## What the task asks
Which of the lines in the records below hold the string "thumbs"? Copy every one of them.

## Supplied entries
*** Begin section ***

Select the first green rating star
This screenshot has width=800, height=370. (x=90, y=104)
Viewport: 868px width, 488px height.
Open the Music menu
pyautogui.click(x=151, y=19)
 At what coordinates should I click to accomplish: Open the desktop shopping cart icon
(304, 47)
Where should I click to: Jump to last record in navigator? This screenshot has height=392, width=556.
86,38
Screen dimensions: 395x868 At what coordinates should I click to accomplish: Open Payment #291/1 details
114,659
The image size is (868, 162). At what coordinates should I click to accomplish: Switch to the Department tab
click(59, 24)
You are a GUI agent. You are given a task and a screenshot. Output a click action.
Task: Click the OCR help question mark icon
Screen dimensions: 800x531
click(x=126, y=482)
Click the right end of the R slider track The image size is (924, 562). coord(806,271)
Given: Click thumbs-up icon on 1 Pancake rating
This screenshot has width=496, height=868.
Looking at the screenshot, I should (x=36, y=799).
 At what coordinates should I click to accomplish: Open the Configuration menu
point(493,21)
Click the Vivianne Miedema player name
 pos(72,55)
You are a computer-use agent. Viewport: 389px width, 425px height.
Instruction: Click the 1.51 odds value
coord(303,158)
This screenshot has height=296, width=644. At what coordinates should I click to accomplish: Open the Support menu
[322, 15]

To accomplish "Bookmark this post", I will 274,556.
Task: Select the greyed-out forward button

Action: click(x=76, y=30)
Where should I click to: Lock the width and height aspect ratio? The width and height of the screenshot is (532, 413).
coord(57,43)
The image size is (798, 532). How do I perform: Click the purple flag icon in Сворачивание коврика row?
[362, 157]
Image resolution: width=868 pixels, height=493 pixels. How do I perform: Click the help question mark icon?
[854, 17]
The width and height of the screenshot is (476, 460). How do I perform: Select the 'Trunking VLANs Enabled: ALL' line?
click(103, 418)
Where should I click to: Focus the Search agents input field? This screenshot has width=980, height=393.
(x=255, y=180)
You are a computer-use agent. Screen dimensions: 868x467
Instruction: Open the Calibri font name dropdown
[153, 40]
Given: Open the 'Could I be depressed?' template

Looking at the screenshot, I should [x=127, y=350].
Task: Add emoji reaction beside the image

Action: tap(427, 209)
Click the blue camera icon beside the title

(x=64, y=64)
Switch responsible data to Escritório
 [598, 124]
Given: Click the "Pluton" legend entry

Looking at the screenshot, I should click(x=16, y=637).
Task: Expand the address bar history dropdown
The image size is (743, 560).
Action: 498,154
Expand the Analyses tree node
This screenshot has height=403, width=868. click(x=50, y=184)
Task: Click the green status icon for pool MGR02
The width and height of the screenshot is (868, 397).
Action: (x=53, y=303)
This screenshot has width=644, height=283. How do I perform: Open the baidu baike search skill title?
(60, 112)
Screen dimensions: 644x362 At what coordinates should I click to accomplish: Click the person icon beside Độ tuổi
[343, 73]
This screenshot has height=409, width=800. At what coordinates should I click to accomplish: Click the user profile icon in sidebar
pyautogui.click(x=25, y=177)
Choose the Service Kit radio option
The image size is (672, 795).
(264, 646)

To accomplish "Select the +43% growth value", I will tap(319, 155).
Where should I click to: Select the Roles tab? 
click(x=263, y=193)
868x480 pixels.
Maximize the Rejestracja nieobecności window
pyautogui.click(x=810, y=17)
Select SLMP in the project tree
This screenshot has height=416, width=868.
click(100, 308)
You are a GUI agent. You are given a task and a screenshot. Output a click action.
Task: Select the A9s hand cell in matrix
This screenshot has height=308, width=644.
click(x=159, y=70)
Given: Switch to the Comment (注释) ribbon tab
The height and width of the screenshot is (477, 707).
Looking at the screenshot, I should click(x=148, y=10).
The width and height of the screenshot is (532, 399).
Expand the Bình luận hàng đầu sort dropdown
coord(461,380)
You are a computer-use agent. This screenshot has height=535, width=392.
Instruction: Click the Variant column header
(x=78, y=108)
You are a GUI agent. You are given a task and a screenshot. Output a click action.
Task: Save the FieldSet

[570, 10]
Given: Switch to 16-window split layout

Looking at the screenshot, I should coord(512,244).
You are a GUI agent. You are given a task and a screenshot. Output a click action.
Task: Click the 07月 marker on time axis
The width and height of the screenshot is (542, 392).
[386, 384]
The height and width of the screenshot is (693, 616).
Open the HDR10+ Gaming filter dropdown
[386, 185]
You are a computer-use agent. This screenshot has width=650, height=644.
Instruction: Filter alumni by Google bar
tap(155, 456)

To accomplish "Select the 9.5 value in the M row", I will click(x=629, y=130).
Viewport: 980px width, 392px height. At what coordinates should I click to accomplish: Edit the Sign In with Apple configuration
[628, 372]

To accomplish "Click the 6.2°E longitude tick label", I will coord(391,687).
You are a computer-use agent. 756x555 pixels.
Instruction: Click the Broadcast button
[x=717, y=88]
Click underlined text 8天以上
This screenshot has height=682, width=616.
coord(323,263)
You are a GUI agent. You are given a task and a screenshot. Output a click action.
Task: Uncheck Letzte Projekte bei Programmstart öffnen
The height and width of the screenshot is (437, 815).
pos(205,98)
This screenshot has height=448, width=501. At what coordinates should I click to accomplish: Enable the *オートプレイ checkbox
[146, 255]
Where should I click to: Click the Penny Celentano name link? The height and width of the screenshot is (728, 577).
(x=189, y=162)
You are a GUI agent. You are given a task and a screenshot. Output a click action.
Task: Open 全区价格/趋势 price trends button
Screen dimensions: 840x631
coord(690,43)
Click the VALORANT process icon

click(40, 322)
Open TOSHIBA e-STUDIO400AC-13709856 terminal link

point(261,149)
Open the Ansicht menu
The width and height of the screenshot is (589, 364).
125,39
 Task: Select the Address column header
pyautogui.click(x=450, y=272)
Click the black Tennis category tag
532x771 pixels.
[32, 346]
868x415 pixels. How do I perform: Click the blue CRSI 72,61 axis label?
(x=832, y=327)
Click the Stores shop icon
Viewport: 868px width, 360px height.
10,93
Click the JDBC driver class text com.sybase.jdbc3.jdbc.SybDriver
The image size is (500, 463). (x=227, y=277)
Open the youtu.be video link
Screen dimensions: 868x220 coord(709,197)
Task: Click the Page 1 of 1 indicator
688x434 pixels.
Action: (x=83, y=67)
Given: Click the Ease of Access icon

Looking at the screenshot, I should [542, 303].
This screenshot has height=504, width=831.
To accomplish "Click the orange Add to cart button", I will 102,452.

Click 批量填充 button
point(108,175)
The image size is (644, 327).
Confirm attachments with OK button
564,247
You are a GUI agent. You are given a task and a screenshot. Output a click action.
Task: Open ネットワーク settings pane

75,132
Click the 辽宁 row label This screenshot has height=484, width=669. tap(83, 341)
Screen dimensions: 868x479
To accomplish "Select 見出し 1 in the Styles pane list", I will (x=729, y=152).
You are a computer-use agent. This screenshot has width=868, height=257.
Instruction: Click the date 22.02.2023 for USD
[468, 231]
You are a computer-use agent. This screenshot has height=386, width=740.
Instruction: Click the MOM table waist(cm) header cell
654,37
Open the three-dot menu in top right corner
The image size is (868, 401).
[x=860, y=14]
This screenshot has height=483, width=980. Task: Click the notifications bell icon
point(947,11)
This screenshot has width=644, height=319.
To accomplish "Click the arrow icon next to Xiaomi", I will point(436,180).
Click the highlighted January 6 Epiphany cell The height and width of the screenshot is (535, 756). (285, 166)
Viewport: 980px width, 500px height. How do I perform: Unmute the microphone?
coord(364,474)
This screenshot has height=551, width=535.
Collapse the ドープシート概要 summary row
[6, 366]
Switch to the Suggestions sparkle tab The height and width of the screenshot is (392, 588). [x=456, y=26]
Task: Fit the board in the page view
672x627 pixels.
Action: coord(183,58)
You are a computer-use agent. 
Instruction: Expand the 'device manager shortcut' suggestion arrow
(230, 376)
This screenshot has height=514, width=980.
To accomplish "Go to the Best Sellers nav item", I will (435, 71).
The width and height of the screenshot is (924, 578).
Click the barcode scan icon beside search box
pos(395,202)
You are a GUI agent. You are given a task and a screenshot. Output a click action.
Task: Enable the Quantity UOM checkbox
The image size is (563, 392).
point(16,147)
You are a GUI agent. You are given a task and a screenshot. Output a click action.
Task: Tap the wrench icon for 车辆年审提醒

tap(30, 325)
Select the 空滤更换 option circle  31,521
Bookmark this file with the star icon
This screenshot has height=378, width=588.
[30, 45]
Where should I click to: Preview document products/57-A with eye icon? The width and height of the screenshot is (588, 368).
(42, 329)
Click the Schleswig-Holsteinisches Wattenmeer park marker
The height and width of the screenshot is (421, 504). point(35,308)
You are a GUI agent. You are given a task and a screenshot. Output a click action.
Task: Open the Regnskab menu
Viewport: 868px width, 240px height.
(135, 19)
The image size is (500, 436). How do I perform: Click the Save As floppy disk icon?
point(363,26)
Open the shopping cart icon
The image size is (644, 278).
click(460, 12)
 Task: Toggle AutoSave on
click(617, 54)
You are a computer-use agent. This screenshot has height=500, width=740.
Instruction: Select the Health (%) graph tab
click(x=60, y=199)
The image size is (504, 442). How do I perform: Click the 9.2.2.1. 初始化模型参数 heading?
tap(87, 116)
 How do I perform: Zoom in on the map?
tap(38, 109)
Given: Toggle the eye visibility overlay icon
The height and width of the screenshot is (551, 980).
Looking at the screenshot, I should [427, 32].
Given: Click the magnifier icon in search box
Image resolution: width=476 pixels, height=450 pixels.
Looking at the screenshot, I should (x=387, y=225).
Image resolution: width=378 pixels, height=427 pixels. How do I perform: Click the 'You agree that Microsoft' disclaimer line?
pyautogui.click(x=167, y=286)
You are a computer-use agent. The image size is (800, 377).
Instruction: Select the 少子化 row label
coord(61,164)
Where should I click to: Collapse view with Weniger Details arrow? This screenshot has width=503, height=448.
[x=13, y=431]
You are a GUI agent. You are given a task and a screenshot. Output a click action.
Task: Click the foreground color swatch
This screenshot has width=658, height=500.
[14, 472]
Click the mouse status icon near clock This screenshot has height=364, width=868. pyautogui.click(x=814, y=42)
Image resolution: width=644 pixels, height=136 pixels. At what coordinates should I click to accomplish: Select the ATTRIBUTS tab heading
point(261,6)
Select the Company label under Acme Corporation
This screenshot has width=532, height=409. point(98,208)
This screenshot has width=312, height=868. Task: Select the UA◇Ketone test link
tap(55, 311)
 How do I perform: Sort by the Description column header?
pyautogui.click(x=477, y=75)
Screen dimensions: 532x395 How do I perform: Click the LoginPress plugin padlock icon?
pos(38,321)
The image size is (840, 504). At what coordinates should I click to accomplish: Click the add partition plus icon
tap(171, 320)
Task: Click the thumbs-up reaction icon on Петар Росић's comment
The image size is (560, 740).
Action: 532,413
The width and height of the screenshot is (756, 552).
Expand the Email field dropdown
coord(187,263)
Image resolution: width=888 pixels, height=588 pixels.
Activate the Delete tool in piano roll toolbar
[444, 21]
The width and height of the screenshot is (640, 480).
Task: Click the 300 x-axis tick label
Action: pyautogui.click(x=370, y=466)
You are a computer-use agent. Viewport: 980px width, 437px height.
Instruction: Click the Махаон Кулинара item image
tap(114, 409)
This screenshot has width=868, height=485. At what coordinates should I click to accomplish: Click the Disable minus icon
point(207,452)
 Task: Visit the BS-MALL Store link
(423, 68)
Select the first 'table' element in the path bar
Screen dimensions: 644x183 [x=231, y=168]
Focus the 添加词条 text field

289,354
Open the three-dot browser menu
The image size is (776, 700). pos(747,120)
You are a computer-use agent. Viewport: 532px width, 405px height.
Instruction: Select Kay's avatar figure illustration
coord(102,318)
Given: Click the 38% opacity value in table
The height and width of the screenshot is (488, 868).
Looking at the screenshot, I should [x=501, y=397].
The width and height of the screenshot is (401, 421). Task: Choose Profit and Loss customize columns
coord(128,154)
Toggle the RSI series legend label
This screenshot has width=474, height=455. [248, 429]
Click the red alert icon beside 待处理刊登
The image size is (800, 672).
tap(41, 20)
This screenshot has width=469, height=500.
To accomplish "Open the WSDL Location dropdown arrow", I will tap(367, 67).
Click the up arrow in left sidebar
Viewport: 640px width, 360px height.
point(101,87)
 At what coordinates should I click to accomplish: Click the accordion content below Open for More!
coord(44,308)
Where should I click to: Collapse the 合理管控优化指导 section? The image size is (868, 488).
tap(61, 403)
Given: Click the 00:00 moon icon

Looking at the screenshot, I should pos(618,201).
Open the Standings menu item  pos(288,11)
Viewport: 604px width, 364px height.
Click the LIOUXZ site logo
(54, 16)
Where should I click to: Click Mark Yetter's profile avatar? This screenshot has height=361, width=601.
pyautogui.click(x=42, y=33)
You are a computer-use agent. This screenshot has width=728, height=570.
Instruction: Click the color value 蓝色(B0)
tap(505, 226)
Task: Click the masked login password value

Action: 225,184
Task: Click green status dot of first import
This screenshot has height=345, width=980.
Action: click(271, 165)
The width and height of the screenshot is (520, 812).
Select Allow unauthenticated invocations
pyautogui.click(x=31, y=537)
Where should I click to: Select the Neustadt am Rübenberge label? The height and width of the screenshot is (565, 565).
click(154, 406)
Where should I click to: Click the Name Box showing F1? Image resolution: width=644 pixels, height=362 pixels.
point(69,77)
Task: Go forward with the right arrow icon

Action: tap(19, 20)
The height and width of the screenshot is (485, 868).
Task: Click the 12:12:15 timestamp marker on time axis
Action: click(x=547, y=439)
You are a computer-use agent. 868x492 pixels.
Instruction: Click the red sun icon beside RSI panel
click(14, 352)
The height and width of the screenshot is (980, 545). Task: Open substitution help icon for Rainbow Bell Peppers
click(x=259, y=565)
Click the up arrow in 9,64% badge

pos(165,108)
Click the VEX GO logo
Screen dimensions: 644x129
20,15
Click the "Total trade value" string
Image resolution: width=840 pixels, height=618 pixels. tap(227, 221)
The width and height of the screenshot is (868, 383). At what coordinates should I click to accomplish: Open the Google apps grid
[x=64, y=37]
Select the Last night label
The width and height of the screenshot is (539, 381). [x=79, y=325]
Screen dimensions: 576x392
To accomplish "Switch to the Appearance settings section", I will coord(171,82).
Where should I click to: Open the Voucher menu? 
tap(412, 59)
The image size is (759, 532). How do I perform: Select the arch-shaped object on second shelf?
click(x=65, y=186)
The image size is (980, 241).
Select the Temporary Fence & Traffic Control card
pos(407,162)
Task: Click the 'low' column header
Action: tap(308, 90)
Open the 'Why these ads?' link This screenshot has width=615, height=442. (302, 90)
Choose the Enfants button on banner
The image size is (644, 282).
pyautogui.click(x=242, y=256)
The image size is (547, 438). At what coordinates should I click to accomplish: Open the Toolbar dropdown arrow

*** End section ***

## Solution
Given: Click thumbs-up icon on 1 Pancake rating
Task: Click the thumbs-up reaction icon on Петар Росић's comment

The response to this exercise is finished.